Wednesday, July 08, 2009

Being Bilingual


Chief Rabbi Sir Jonathan Sacks, The Home We Build Together: Recreating Society (pp. 162-163), explains why we need to be able to express our social and political views in universal terms and not just religious terms:

It also, especially for minorities, involves being bilingual. A simple example: a lawyer or doctor in the company of fellow professionals uses a technical language outsiders find hard, even impossible, to understand. In dealing with clients or patients, though, he or she will use a simpler language, less precise perhaps, but at least intelligible to a layperson. The same is true of every cognitive minority, including religious or ethnic groups within a largely secular society. If we seek integration without assimilation, we must learn to speak a first language of citizenship, together with a second language of ethnicity and faith.

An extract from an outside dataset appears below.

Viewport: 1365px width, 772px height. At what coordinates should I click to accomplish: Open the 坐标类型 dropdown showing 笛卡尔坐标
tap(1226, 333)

Click here to read moreThe two are very different, and this sometimes confuses people. So, for example, when I am in a pulpit, preaching to a congregation, I speak as a Jew to fellow Jews, a believer to fellow believers. I use many phrases -- some in Hebrew -- that will be intelligible to my audience but not to a non-Jewish visitor. They are part of our shared vocabulary as a faith... What makes us a faith community are the texts we share, the songs we sing, the rituals we observe, the references we can take for granted.

When, though, I broadcast on national radio or television or write for the national press, I have to use a different vocabulary. I am speaking to an audience 99.5 per cent of which is not Jewish. So the language is different; so is the tone. That is one of the key differences between Gemeinschaft and Gesselschaft, 'community' and 'society', a relationship between friends and one between strangers...

To live together as citizens of a liberal democracy, we have to use the language of public reason, language people outside our group will understand. I can't say to non-Jews, 'Do this because the Bible says so'. A Muslim can't say to non-Muslims, 'Do this because the Koran says so'. That is not because we live in a secular society, though we do, but because this is the only way we can hold fast to our faith and yet still be part of the national conversation together with those of other faiths or none. I hope to persuade other people of the truth of my point of view, but I must live with the possibility that I may fail. Society is like football: I support my team and hope it will win. But I recognize that the rules of the game take priority over which team I support, because without rules, there is no game, and without the game, there is no team.

So being British is like keeping to the rules of the game. It is what allows me to be a Jew, you a Christian, someone else to be a Muslim, and all of us to live together in peace. We have our team, but we also have a loyalty to the rules, the people who make them, and the people who administer them. That is what being bilingual means. We have an in-group way of thinking and talking, but when we take to the field, we honour the rules, because they bind all of us equally, and without them there is no game. That is what national identity is in a multicultural society.